I have read this article before and it still continues to touch me.
My one son was a skateboarder. I was unfamiliar with this sport and was a bit apprehensive the first time I took Quinny to the Kettering skate park, designed by pro-skater Rob Dyrdek, a native of Kettering.
After fifteen minutes, I was just as touched and as comfortable as the mom in this article. Skaters came up to greet “the new kid” and he was soon skating with them, often taking turns to encourage and discuss things. There was always a wrench nearby that someone brought for anyone who needed quick touch-up repairs.
Our second trip to the skate park, I smiled as I watched my son take time to greet others. I have great respect for those teens and non-teens at the skate park.
“Dear teenage boy at the skate park:
You’re probably about 15 years-old, so I don’t expect you to be very mature or for you to want a little girl on your skate ramp for that matter.
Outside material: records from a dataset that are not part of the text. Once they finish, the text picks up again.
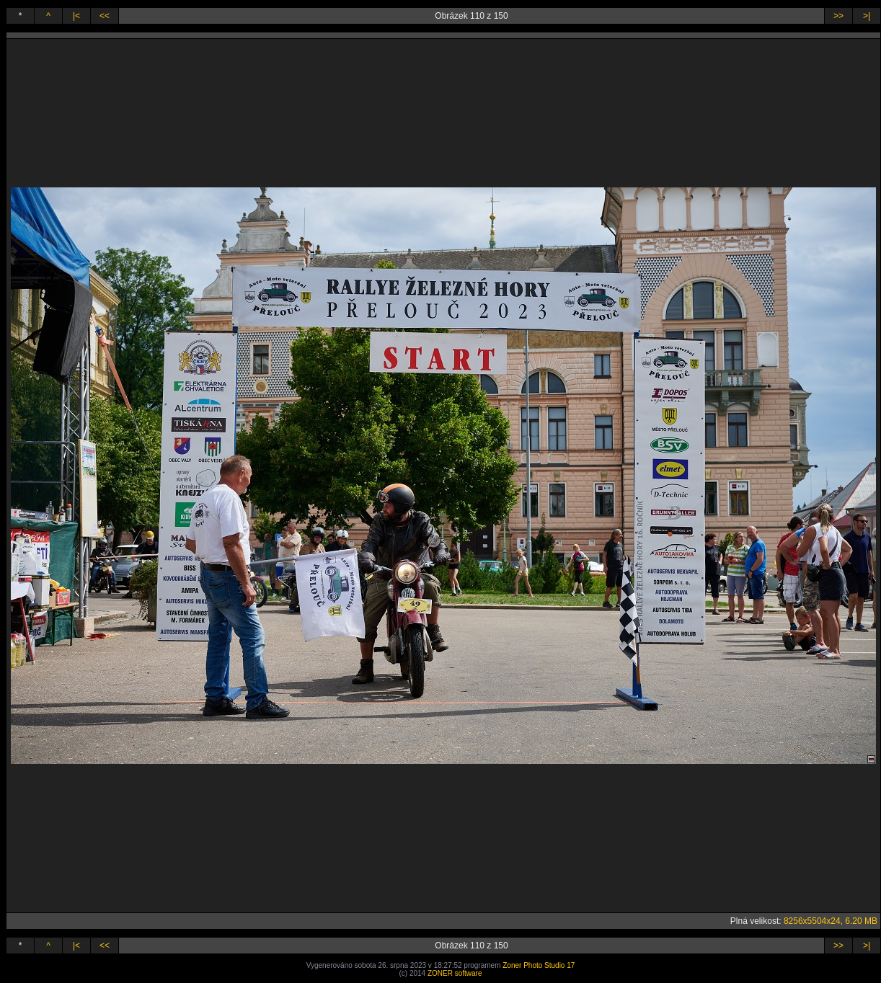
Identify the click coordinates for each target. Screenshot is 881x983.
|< (76, 16)
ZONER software (455, 973)
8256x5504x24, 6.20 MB (830, 921)
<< (104, 16)
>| (866, 16)
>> (838, 16)
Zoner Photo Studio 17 (539, 965)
What you don’t know is that my daughter has been wanting to skateboard for months. I actually had to convince her that skateboarding wasn’t just for boys.
So when we walked up to the skate park and saw that it was full of teenage boys, she immediately wanted to turn around and go home.
I secretly wanted to go too because I didn’t want to have to put on my mom voice and exchange words with you.
I also didn’t want my daughter to feel like she had to be scared of anyone, or that she wasn’t entitled to that skate park just as much as you were.
So when she said, “Mom it’s full of older boys,” I calmly said, “So what, they don’t own the skate park.”
She proceeded to go down the ramp in spite of you and your friends flying past her and grinding rails beside her.
She only had two or three runs in before you approached her and said “Hey, excuse me…”
I immediately prepared to deliver my “She’s allowed to use this park just as much as you guys” speech when I heard you say, “Your feet are wrong. Can I help you?”
You proceeded to spend almost an hour with my daughter showing her how to balance and steer, and she listened to you – a feat not attained by most adults.
You held her hand and helped her get up when she fell down and I even heard you tell her to stay away from the rails so that she wouldn’t get hurt.
I want you to know that I am proud that you are part of my community, and I want to thank you for being kind to my daughter.
She left the skate park with a sense of pride and with the confidence that she can do anything, because of you.”